Telle était la théorie de Clarendon et il n'en changea point; mais son honnêteté et son bon sens ne lui permirent pas d'y conformer exclusivement sa pratique. Chaque jour il se heurtait contre un pays nouveau; chaque jour la nécessité de ménager les hommes lui imposait celle de transiger avec les choses. Il adoptait, en principe, la plupart des préjugés et des prétentions de l'ancien parti royaliste; mais, arrivé en présence des faits, il voyait ce qu'il n'avait pas prévu, et soutenait ce qu'il s'était promis d'extirper; et le premier _ministre de Charles II, rentré avec son maître après quinze ans d'absence, fut bientôt le protecteur des intérêts révolutionnaires, l'adversaire le plus détesté de la cour et des Cavaliers.
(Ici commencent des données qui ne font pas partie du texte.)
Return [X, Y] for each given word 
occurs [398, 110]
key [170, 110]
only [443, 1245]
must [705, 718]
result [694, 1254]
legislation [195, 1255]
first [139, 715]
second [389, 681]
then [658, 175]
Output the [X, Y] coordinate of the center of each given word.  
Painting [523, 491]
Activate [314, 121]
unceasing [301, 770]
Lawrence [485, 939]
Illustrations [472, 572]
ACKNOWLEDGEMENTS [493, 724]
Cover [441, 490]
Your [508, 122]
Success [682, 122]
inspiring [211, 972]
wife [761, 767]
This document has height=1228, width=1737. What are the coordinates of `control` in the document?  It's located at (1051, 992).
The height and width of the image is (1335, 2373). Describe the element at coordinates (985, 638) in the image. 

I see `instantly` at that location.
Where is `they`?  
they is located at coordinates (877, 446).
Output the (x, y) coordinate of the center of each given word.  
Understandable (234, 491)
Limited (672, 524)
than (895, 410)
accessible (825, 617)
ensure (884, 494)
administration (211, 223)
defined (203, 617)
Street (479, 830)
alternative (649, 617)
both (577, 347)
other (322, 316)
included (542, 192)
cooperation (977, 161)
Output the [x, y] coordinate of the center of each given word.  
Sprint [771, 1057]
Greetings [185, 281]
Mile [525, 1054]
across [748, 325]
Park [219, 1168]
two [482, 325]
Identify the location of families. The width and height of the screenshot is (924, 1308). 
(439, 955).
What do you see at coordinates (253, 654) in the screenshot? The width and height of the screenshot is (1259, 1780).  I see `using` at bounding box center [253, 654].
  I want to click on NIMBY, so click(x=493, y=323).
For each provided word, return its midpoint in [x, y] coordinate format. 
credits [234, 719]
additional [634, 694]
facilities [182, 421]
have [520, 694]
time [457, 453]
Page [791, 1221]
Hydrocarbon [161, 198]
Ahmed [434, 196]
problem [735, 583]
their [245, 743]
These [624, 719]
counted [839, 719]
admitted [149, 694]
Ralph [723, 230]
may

Cette situation, qui fit le tourment et la chute de Clarendon, a fait depuis sa gloire. Il la soutint avec habileté et courage. Souvent absurde et inique dans ses rapports avec le parti national, il fut, contre son propre parti, éclairé, ferme, vertueux même. Censeur sévère des mœurs corrompues de Charles II, franchement protestant, malgré sa haine pour les Presbytériens, dans une cour impie ou secrètement catholique, grave et probe au milieu de courtisans avides et frivoles, attaché aux anciennes lois du pays, tout en détestant le nouvel esprit de liberté, modéré par raison, quoique son humeur fût âpre et peut-être même vindicative, il s'opposa constamment à ce débordement de désordres, à cette tyrannie insouciante et capricieuse, où le gouvernement de l'Angleterre à cette époque était sans cesse poussé par les vices du roi et les passions des Cavaliers. Émigré, le grand chancelier ne dompta point le mauvais génie de la Restauration et n'en conçuter pas même la pensée; vieil Anglais, il dirigea, contre la mauvaise nature de son parti, tout ce qu'il avait de pouvoir, d'habileté et de vertu.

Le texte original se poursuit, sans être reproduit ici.